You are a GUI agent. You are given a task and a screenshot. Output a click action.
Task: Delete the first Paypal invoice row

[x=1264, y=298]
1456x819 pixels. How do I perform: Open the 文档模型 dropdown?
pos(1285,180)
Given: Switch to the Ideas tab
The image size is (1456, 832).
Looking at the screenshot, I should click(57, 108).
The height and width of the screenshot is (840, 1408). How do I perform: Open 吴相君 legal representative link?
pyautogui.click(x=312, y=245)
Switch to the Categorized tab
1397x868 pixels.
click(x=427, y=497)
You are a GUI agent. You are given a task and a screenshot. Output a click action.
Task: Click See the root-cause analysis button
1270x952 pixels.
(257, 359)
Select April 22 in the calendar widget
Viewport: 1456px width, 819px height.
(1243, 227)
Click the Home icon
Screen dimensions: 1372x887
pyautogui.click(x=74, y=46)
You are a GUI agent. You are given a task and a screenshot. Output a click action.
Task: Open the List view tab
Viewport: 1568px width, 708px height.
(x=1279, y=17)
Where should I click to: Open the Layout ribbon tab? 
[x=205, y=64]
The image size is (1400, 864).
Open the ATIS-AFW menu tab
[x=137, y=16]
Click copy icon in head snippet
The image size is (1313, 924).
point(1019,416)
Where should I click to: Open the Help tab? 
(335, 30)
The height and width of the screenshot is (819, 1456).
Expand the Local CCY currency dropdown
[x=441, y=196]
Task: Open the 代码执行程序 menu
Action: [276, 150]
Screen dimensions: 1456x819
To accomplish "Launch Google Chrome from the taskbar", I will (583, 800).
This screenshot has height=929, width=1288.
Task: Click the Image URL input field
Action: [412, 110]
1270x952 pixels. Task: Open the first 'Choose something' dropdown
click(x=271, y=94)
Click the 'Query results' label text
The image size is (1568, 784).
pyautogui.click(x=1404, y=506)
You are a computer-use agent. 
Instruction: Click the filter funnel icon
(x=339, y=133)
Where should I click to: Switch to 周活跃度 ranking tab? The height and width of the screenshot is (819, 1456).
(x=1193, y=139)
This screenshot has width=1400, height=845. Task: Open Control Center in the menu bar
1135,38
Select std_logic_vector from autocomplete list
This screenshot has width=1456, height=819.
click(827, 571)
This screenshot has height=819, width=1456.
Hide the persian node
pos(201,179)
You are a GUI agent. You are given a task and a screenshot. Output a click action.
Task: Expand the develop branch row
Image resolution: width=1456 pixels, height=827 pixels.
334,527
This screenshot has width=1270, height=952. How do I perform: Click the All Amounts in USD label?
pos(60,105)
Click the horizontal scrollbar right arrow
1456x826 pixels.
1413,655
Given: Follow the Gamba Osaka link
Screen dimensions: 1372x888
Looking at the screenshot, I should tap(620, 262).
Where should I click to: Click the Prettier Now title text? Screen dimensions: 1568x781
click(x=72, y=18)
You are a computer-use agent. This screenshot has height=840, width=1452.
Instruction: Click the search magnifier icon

============================================================

Work instructions: For each line shown above, write an exact copy.

Solution for this problem:
You are a GUI agent. You are given a task and a screenshot. Output a click action.
Task: Delete the first Paypal invoice row

[x=1264, y=298]
1456x819 pixels. How do I perform: Open the 文档模型 dropdown?
pos(1285,180)
Given: Switch to the Ideas tab
The image size is (1456, 832).
Looking at the screenshot, I should click(57, 108).
The height and width of the screenshot is (840, 1408). How do I perform: Open 吴相君 legal representative link?
pyautogui.click(x=312, y=245)
Switch to the Categorized tab
1397x868 pixels.
click(x=427, y=497)
You are a GUI agent. You are given a task and a screenshot. Output a click action.
Task: Click See the root-cause analysis button
1270x952 pixels.
(257, 359)
Select April 22 in the calendar widget
Viewport: 1456px width, 819px height.
(1243, 227)
Click the Home icon
Screen dimensions: 1372x887
pyautogui.click(x=74, y=46)
You are a GUI agent. You are given a task and a screenshot. Output a click action.
Task: Open the List view tab
Viewport: 1568px width, 708px height.
(x=1279, y=17)
Where should I click to: Open the Layout ribbon tab? 
[x=205, y=64]
The image size is (1400, 864).
Open the ATIS-AFW menu tab
[x=137, y=16]
Click copy icon in head snippet
The image size is (1313, 924).
point(1019,416)
Where should I click to: Open the Help tab? 
(335, 30)
The height and width of the screenshot is (819, 1456).
Expand the Local CCY currency dropdown
[x=441, y=196]
Task: Open the 代码执行程序 menu
Action: [276, 150]
Screen dimensions: 1456x819
To accomplish "Launch Google Chrome from the taskbar", I will (583, 800).
This screenshot has height=929, width=1288.
Task: Click the Image URL input field
Action: [412, 110]
1270x952 pixels. Task: Open the first 'Choose something' dropdown
click(x=271, y=94)
Click the 'Query results' label text
The image size is (1568, 784).
pyautogui.click(x=1404, y=506)
You are a computer-use agent. 
Instruction: Click the filter funnel icon
(x=339, y=133)
Where should I click to: Switch to 周活跃度 ranking tab? The height and width of the screenshot is (819, 1456).
(x=1193, y=139)
This screenshot has width=1400, height=845. Task: Open Control Center in the menu bar
1135,38
Select std_logic_vector from autocomplete list
This screenshot has width=1456, height=819.
click(827, 571)
This screenshot has height=819, width=1456.
Hide the persian node
pos(201,179)
You are a GUI agent. You are given a task and a screenshot. Output a click action.
Task: Expand the develop branch row
Image resolution: width=1456 pixels, height=827 pixels.
334,527
This screenshot has width=1270, height=952. How do I perform: Click the All Amounts in USD label?
pos(60,105)
Click the horizontal scrollbar right arrow
1456x826 pixels.
1413,655
Given: Follow the Gamba Osaka link
Screen dimensions: 1372x888
Looking at the screenshot, I should tap(620, 262).
Where should I click to: Click the Prettier Now title text? Screen dimensions: 1568x781
click(x=72, y=18)
You are a computer-use agent. This screenshot has height=840, width=1452.
Instruction: Click the search magnifier icon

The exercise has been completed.